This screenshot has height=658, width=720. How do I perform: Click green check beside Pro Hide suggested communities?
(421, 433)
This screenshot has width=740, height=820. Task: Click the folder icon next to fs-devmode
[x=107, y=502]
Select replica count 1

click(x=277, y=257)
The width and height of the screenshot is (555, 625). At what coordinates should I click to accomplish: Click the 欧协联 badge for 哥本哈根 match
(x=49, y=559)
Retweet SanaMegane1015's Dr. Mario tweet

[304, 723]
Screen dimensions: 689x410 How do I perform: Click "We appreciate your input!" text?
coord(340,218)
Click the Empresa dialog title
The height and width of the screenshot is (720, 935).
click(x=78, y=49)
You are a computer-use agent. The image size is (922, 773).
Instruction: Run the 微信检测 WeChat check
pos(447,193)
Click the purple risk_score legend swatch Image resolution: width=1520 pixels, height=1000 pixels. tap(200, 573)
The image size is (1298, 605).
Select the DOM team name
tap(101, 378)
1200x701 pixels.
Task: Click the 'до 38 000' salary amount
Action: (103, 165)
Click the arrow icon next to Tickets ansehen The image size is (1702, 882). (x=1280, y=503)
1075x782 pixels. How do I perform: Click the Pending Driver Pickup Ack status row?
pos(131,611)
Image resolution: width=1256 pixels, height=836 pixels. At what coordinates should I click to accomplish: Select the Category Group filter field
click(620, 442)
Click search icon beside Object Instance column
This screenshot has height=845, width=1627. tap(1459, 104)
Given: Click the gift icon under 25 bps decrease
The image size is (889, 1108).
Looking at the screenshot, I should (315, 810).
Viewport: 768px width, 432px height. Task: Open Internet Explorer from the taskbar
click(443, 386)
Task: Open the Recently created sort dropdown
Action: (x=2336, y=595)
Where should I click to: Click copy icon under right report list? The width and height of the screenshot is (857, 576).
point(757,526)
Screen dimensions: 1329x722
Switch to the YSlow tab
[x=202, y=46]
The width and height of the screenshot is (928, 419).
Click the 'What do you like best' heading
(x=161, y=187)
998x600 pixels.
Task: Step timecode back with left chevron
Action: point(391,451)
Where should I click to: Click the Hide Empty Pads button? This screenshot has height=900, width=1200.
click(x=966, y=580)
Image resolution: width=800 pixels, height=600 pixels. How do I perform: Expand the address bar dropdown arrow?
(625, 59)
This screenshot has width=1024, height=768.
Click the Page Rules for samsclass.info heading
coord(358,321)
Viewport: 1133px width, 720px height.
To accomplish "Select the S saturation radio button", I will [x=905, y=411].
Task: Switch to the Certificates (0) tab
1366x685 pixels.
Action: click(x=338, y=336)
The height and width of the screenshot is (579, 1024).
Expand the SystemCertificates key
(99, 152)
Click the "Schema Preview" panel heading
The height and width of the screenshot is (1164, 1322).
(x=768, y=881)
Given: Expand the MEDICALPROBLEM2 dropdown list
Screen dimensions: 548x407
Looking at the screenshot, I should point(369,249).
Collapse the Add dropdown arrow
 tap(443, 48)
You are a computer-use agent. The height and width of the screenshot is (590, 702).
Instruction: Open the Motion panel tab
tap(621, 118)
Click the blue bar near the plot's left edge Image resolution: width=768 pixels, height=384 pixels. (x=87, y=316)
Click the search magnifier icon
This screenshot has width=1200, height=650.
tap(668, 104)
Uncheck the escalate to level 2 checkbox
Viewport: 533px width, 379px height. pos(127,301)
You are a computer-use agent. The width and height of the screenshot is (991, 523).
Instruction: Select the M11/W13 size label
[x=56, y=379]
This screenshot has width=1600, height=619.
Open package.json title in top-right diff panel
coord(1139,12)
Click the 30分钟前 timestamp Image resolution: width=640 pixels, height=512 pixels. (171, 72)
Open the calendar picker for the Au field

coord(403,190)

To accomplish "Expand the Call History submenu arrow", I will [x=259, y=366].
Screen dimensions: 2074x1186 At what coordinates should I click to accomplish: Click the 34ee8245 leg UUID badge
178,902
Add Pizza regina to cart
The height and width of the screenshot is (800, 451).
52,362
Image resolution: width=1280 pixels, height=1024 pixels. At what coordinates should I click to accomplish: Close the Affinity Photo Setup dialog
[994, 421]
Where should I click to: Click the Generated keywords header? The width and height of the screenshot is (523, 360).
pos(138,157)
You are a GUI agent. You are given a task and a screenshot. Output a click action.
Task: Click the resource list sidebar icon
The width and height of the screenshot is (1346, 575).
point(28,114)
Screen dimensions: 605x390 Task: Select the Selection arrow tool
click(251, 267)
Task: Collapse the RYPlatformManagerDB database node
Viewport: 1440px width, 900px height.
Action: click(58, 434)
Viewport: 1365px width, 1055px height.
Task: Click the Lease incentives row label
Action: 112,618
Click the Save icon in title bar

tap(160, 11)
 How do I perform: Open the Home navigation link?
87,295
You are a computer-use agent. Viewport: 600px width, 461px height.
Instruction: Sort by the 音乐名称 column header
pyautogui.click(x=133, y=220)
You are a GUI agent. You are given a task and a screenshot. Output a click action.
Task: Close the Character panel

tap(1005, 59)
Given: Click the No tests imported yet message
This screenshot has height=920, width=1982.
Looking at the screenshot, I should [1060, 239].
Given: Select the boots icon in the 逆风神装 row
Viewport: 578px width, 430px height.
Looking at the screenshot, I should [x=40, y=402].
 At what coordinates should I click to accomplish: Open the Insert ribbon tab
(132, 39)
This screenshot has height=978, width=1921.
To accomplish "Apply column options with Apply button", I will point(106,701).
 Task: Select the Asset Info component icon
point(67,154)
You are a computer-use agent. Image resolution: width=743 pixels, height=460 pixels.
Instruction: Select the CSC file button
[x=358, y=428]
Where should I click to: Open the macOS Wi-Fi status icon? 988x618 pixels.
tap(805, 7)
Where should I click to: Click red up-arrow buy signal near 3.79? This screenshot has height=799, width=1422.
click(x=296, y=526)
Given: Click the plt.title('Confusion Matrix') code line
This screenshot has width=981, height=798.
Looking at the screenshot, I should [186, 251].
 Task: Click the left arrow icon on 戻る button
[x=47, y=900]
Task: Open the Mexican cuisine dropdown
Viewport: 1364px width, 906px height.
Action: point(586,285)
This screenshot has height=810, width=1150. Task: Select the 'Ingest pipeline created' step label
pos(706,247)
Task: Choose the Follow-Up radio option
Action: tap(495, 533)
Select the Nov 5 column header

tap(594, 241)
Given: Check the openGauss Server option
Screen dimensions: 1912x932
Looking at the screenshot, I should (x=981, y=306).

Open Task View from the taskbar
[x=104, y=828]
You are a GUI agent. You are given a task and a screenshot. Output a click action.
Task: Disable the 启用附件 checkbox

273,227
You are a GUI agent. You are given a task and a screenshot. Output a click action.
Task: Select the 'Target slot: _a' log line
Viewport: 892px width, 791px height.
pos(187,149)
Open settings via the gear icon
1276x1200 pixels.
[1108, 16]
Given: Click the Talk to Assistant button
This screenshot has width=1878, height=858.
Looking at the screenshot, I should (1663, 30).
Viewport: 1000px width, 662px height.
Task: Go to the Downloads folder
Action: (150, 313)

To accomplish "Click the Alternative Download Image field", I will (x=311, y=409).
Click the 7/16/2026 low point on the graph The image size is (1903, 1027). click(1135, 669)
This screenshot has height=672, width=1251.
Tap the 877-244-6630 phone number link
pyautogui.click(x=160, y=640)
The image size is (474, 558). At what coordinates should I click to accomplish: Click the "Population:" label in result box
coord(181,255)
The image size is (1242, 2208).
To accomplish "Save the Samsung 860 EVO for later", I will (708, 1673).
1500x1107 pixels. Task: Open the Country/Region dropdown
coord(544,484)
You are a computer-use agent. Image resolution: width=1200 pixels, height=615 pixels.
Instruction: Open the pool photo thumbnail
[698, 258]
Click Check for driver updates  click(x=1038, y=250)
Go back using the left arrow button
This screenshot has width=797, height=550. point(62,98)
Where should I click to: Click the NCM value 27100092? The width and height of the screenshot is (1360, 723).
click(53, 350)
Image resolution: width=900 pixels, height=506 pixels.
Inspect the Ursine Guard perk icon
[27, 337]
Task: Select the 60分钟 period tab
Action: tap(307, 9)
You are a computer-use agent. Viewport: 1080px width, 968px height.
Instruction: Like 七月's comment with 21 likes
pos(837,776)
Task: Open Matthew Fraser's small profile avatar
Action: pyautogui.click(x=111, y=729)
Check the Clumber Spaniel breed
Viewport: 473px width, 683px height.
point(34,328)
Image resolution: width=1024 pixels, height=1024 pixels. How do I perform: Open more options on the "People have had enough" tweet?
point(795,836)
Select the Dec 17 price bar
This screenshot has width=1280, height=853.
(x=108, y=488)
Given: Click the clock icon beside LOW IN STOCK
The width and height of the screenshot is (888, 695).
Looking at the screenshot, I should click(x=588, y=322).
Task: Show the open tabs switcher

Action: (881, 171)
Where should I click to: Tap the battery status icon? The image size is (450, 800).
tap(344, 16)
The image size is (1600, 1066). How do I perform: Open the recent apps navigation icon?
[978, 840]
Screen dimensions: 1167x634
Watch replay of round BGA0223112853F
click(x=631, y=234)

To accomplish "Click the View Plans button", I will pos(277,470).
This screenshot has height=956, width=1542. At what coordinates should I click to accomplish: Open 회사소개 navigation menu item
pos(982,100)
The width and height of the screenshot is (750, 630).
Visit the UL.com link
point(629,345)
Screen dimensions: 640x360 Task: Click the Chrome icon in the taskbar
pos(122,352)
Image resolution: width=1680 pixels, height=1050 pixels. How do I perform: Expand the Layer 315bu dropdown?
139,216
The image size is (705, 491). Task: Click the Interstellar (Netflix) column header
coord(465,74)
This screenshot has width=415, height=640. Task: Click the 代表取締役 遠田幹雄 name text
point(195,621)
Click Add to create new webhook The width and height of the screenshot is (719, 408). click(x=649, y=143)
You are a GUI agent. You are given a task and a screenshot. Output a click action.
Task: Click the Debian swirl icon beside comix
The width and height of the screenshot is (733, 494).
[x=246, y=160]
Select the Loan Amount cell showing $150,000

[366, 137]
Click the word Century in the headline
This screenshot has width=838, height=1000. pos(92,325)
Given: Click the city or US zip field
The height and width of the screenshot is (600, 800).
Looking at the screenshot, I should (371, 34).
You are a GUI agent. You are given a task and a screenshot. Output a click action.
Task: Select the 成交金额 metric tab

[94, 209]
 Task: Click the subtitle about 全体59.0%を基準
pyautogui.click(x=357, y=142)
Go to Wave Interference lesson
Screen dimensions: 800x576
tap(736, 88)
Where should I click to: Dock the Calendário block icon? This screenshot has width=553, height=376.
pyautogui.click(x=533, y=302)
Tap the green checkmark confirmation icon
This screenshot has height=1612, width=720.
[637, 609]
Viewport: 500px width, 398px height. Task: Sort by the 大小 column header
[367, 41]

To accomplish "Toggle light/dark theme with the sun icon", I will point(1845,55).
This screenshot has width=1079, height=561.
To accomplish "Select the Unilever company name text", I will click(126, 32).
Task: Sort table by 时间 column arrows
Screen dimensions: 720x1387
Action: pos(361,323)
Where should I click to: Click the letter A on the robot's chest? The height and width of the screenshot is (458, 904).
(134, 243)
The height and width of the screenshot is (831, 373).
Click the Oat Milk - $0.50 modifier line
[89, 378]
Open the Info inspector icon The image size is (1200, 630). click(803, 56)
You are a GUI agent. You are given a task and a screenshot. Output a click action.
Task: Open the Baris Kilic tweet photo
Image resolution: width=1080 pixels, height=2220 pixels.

= = =

* **Problem requirements**:
Keeping every character as it is, restate the lines above that run from the line with "Where should I click to: Tap" through the line with "Click Add to", both included, and nothing else.

* **Written response**:
Where should I click to: Tap the battery status icon? The image size is (450, 800).
tap(344, 16)
The image size is (1600, 1066). How do I perform: Open the recent apps navigation icon?
[978, 840]
Screen dimensions: 1167x634
Watch replay of round BGA0223112853F
click(x=631, y=234)

To accomplish "Click the View Plans button", I will pos(277,470).
This screenshot has height=956, width=1542. At what coordinates should I click to accomplish: Open 회사소개 navigation menu item
pos(982,100)
The width and height of the screenshot is (750, 630).
Visit the UL.com link
point(629,345)
Screen dimensions: 640x360 Task: Click the Chrome icon in the taskbar
pos(122,352)
Image resolution: width=1680 pixels, height=1050 pixels. How do I perform: Expand the Layer 315bu dropdown?
139,216
The image size is (705, 491). Task: Click the Interstellar (Netflix) column header
coord(465,74)
This screenshot has width=415, height=640. Task: Click the 代表取締役 遠田幹雄 name text
point(195,621)
Click Add to create new webhook The width and height of the screenshot is (719, 408). click(x=649, y=143)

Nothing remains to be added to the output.